▶ REQUIRED WORK:
Produce the records below again, word for word, but stop after the line that contains "The Latest SFIA".

▶ RECORDS FOR THE TASK:
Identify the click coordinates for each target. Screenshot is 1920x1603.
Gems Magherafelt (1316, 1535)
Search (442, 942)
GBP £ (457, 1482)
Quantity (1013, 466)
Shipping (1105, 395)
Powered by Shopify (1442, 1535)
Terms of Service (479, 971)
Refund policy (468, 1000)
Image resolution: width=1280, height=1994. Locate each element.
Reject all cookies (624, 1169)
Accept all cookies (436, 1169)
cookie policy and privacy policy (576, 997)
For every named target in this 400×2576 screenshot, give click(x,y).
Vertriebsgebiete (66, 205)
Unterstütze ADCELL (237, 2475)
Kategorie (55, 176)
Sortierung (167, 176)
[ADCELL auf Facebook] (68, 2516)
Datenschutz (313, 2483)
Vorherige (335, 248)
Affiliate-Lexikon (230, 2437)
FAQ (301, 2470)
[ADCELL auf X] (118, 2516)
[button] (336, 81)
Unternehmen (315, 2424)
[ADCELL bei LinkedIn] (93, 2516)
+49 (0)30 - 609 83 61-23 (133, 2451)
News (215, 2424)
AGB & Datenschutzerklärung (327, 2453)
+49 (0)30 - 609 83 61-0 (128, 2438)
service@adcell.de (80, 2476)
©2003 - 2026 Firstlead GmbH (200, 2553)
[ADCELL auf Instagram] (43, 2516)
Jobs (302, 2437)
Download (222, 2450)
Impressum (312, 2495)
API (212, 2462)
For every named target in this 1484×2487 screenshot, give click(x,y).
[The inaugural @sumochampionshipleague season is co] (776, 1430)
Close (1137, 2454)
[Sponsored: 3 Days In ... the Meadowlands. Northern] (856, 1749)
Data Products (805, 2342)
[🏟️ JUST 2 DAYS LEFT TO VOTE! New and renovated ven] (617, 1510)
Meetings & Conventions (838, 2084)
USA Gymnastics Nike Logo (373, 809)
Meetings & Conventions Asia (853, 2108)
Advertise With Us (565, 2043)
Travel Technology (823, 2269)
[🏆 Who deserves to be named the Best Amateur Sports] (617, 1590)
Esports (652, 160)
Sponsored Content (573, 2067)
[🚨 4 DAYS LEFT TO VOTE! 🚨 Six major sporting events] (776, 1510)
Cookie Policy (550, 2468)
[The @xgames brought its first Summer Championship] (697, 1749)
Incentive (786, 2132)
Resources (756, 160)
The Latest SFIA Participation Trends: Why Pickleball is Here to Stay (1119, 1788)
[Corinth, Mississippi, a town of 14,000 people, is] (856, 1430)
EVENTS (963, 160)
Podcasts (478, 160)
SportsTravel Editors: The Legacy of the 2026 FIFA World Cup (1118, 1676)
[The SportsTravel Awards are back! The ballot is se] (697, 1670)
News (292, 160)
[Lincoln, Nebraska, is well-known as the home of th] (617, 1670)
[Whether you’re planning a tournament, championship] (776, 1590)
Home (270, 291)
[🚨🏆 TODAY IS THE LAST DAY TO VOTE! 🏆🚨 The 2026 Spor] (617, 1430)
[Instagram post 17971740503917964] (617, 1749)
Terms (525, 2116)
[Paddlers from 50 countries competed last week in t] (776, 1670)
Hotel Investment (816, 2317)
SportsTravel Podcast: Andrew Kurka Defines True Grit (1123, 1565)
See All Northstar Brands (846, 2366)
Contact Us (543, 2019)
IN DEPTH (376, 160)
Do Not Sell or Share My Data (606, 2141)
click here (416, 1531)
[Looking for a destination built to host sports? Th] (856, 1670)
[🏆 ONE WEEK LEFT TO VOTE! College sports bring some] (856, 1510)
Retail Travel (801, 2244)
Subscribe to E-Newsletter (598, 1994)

▶ TASK ANSWER:
Identify the click coordinates for each target. Screenshot is 1920x1603.
Gems Magherafelt (1316, 1535)
Search (442, 942)
GBP £ (457, 1482)
Quantity (1013, 466)
Shipping (1105, 395)
Powered by Shopify (1442, 1535)
Terms of Service (479, 971)
Refund policy (468, 1000)
Image resolution: width=1280, height=1994. Locate each element.
Reject all cookies (624, 1169)
Accept all cookies (436, 1169)
cookie policy and privacy policy (576, 997)
For every named target in this 400×2576 screenshot, give click(x,y).
Vertriebsgebiete (66, 205)
Unterstütze ADCELL (237, 2475)
Kategorie (55, 176)
Sortierung (167, 176)
[ADCELL auf Facebook] (68, 2516)
Datenschutz (313, 2483)
Vorherige (335, 248)
Affiliate-Lexikon (230, 2437)
FAQ (301, 2470)
[ADCELL auf X] (118, 2516)
[button] (336, 81)
Unternehmen (315, 2424)
[ADCELL bei LinkedIn] (93, 2516)
+49 (0)30 - 609 83 61-23 (133, 2451)
News (215, 2424)
AGB & Datenschutzerklärung (327, 2453)
+49 (0)30 - 609 83 61-0 (128, 2438)
service@adcell.de (80, 2476)
©2003 - 2026 Firstlead GmbH (200, 2553)
[ADCELL auf Instagram] (43, 2516)
Jobs (302, 2437)
Download (222, 2450)
Impressum (312, 2495)
API (212, 2462)
For every named target in this 1484×2487 screenshot, give click(x,y).
[The inaugural @sumochampionshipleague season is co] (776, 1430)
Close (1137, 2454)
[Sponsored: 3 Days In ... the Meadowlands. Northern] (856, 1749)
Data Products (805, 2342)
[🏟️ JUST 2 DAYS LEFT TO VOTE! New and renovated ven] (617, 1510)
Meetings & Conventions (838, 2084)
USA Gymnastics Nike Logo (373, 809)
Meetings & Conventions Asia (853, 2108)
Advertise With Us (565, 2043)
Travel Technology (823, 2269)
[🏆 Who deserves to be named the Best Amateur Sports] (617, 1590)
Esports (652, 160)
Sponsored Content (573, 2067)
[🚨 4 DAYS LEFT TO VOTE! 🚨 Six major sporting events] (776, 1510)
Cookie Policy (550, 2468)
[The @xgames brought its first Summer Championship] (697, 1749)
Incentive (786, 2132)
Resources (756, 160)
The Latest SFIA Participation Trends: Why Pickleball is Here to Stay (1119, 1788)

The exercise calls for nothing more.